§ The problem:
Print, exactly as they stand, the lines below from the one that has "The height and" to the one that has "Given: Expand truncated", inclusive, leaving out the pictures.

(Pixel coordinate grounding data)
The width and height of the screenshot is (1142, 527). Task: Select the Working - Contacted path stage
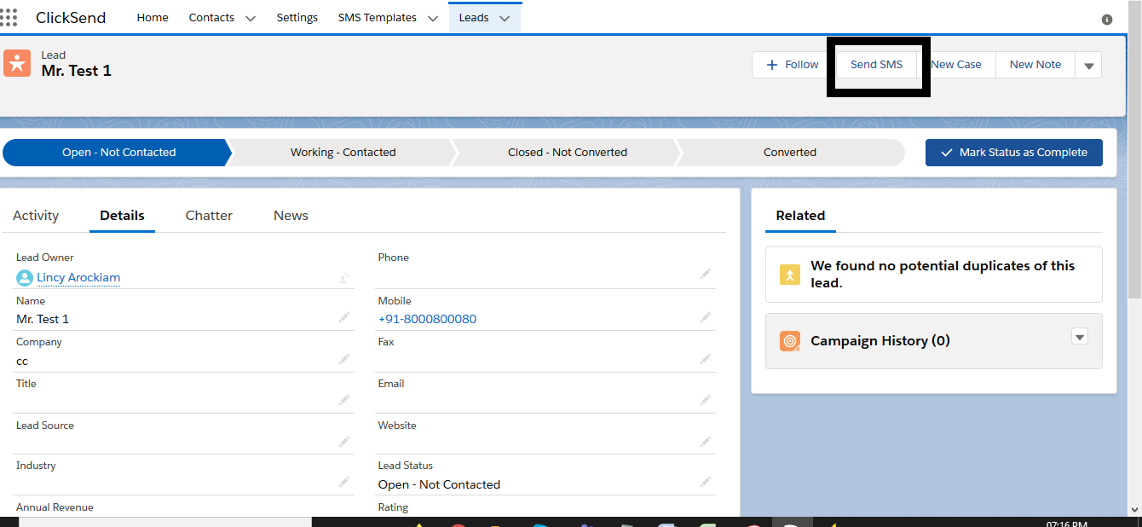coord(343,153)
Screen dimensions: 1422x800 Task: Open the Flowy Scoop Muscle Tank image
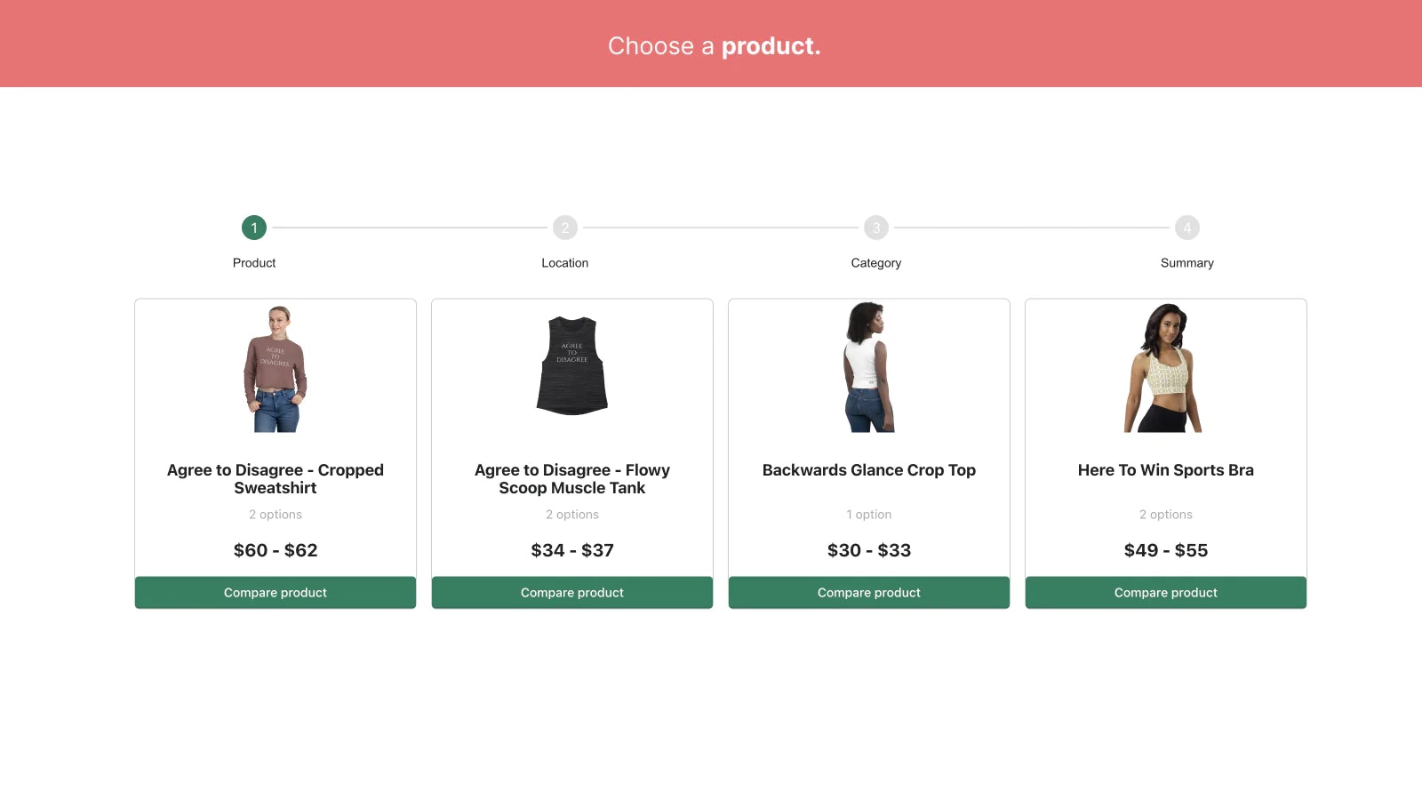572,365
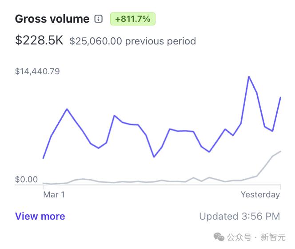This screenshot has height=249, width=295.
Task: Click the $14,440.79 y-axis maximum label
Action: [x=37, y=72]
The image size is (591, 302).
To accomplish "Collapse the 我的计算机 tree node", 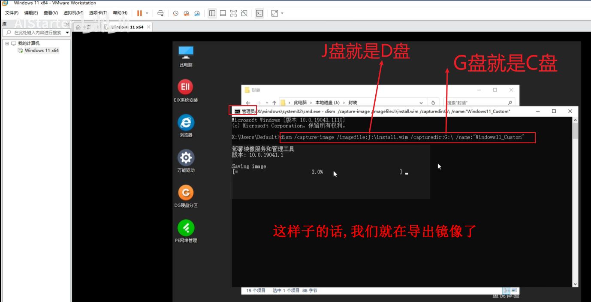I will tap(7, 43).
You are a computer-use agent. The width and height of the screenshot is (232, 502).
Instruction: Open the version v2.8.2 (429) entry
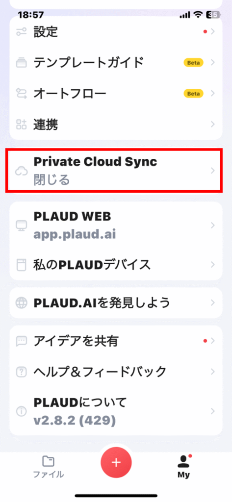(x=75, y=421)
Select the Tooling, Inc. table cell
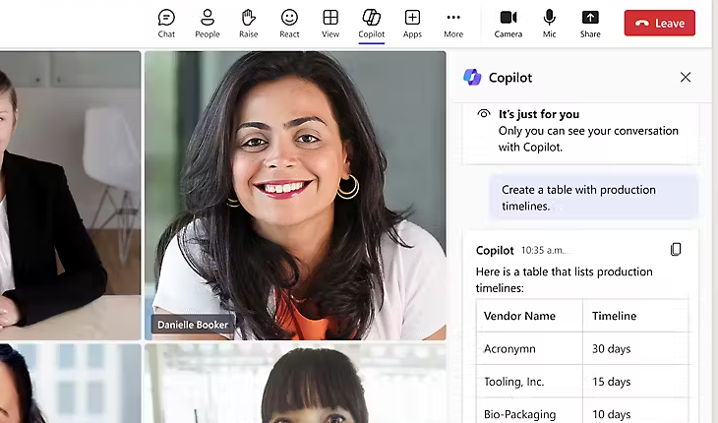 (x=515, y=382)
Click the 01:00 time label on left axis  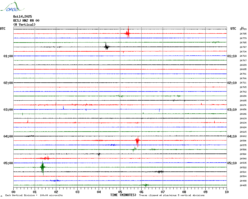8,56
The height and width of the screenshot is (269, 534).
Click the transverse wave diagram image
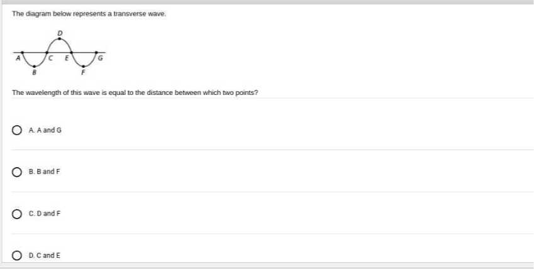(59, 53)
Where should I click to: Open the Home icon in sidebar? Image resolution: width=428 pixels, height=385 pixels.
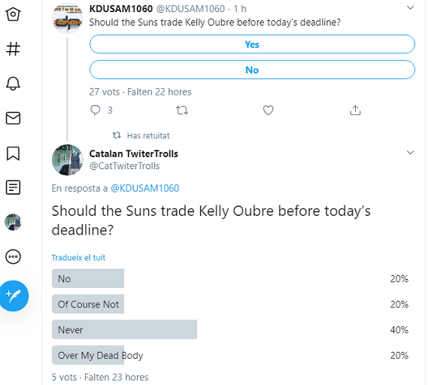13,14
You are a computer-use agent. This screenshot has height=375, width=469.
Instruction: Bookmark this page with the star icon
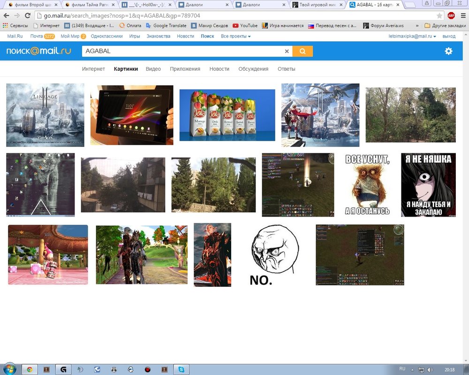(x=439, y=15)
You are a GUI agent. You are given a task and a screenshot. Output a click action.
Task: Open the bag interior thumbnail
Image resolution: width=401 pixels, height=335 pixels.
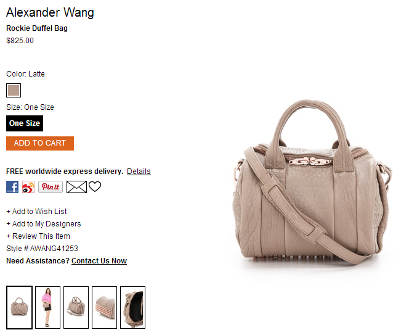[132, 307]
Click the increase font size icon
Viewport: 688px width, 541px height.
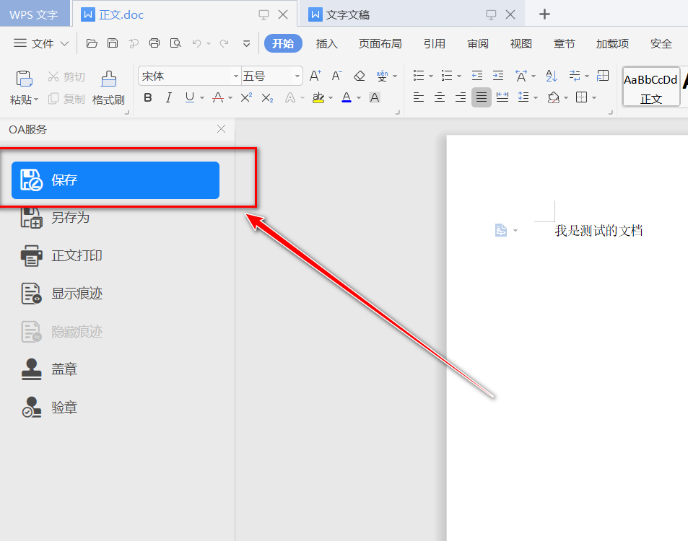[315, 76]
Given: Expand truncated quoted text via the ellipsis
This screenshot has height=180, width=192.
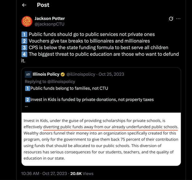Looking at the screenshot, I should [x=26, y=106].
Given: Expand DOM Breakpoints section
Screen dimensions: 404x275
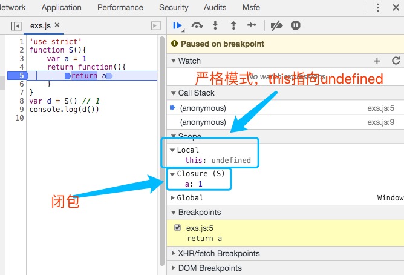Looking at the screenshot, I should [x=173, y=268].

§ Response to the task:
The height and width of the screenshot is (269, 534).
Click the transverse wave diagram image
(59, 53)
Where should I click to: Open the Home icon in sidebar? Image resolution: width=428 pixels, height=385 pixels.
13,14
You are a computer-use agent. This screenshot has height=375, width=469.
Instruction: Bookmark this page with the star icon
(x=439, y=15)
You are a GUI agent. You are given a task and a screenshot. Output a click action.
Task: Open the bag interior thumbnail
Image resolution: width=401 pixels, height=335 pixels.
[132, 307]
Click the increase font size icon
Viewport: 688px width, 541px height.
[315, 76]
Given: Expand truncated quoted text via the ellipsis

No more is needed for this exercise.